Pola serupa diperlihatkan dalam komposisi berjudul Galuh. Nomor yang didasarkan pada tradisi silat itu juga mengeksplorasi bunyi-bunyian dari tubuh. Dua lelaki dengan mata ditutup kain putih duduk berjarak dan berhadapan. Diselingi dengan vokal, mereka saling bertepuk di tubuh.

Setelah Candasuara, giliran kelompok Margasari unjuk penampilan. Mereka menghadirkan tiga komposisi yang diangkat dari tradisi Betawi pinggiran yang hampir punah, yakni Ujungan, Rembati, dan Gamelan Pajengan. “Ini upaya revitalisasi tradisi yang hampir punah," kata Samsudin, pemimpin Margasari. 

Ujungan dimulai dengan suara suling yang mengiringi dialog dua orang. Komposisi ini lebih banyak menggunakan alat musik bambu dan kayu, yang didasarkan pada tradisi pesta panen. Alat musik ditabuh dengan nada riang dan tembang dilantunkan. Tampil pula adegan duel silat Betawi sebagai wujud perayaan pesta.

Situs web Ensiklopedia Jakarta menyebutkan ujungan merupakan seni ketangkasan bela diri yang dipadu dengan seni musik, seni tari silat, dan seni bela diri tongkat. Ujungan berkembang di masyarakat Betawi Cakung dan Bekasi. Belakangan, seni ini makin langka.

Adapun Rembati, yang diangkat dari kesenian topeng Betawi, dimulai dengan pukulan pelan gong, lalu diikuti gamelan. Para pemain kemudian berteriak serempak dan bersahutan seperti mengajak berdialog. Seorang perempuan melantunkan tembang, yang diimbuhi vokal dari para pemain, diikuti gesekan tehyan, lalu ditimpali ketukan pelan kendang. Selanjutnya, musik menjadi lebih rancak dengan tepukan kendang, rebana gong, dan vokal para pemain. Menjelang akhir komposisi, irama musik menjadi lebih dinamis dengan pukulan gamelan bertempo cepat dan diakhiri dengan gesekan tehyan.

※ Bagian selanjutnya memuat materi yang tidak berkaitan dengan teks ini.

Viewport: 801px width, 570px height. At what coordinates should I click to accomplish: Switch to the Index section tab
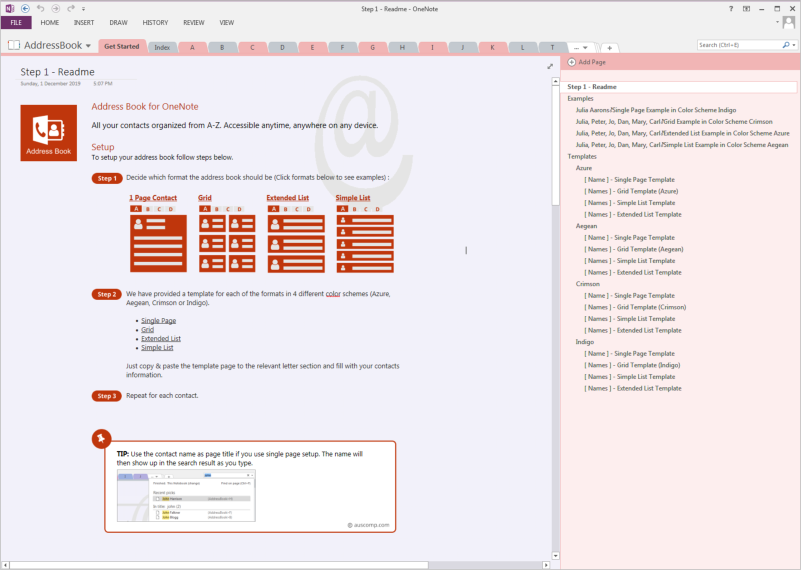[162, 47]
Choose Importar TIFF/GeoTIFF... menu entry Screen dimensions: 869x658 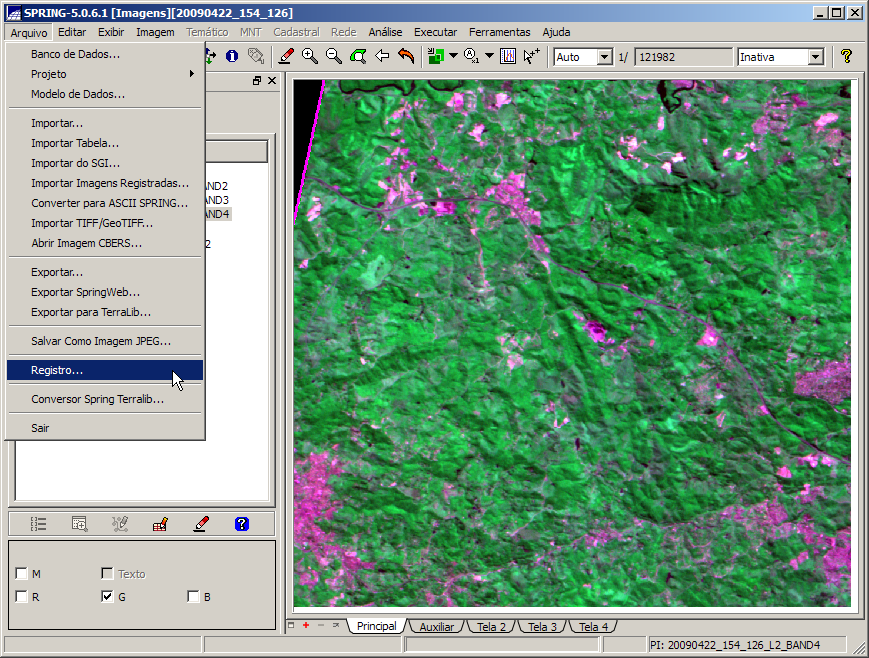[92, 223]
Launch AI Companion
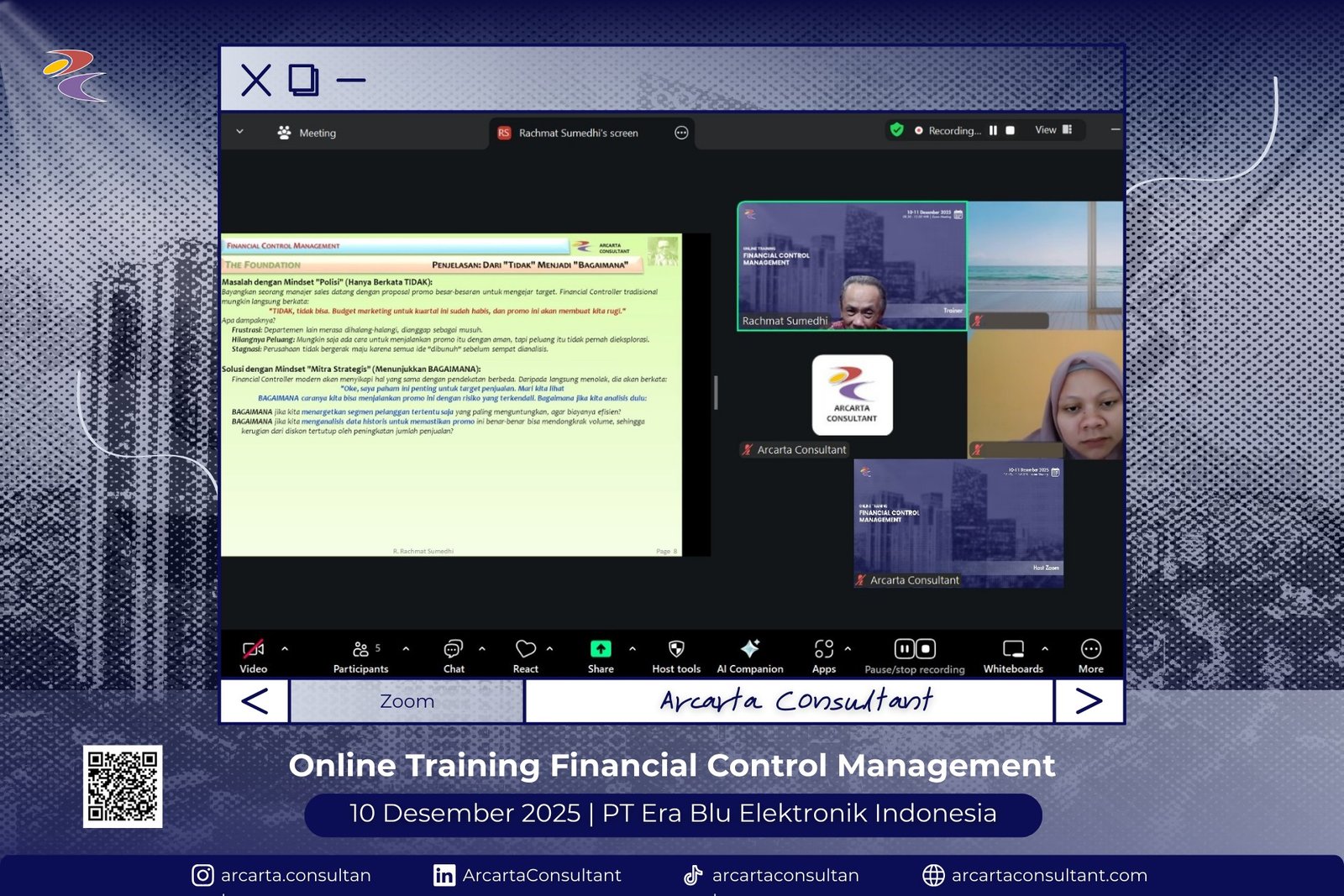1344x896 pixels. click(750, 649)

Karya ketiga, Gamelan Pajengan, diangkat dari musik folklor Betawi, yakni gamelan ajeng. Formasi gamelan ini terdiri atas sebuah kromong dengan sepuluh pencon, satu trompet, empat gendang, dua saron, satu bende, satu cemes, dan satu kecrek. Terkadang ada pula pemain yang menggunakan dua gong, yakni gong laki-laki dan perempuan.

Dalam Gamelan Pajengan, tiupan suling bernada mendayu mengawali komposisi, kemudian diimbuhi pukulan gong dan gamelan dalam tempo cepat, berhenti, lalu mulai lagi. Tiupan trompet panjang dan pukulan gamelan yang cepat mengantar tembang yang dinyanyikan seorang laki-laki. Ketika vokal berhenti, giliran gamelan ditabuh lagi dengan tempo sedang hingga cepat. Ada pula sentuhan kentongan.

Penampil lainnya adalah Rayhan Sudrajat dari Baseput, yang memfokuskan diri pada musik etnik Kalimantan. Dengan sapek, semacam alat musik petik dari Kalimantan, ia mempersembahkan dua komposisi. Berjudul Sanctuary, komposisi pertama ini menghadirkan tembang dengan petikan sapek yang mendayu bernada tinggi.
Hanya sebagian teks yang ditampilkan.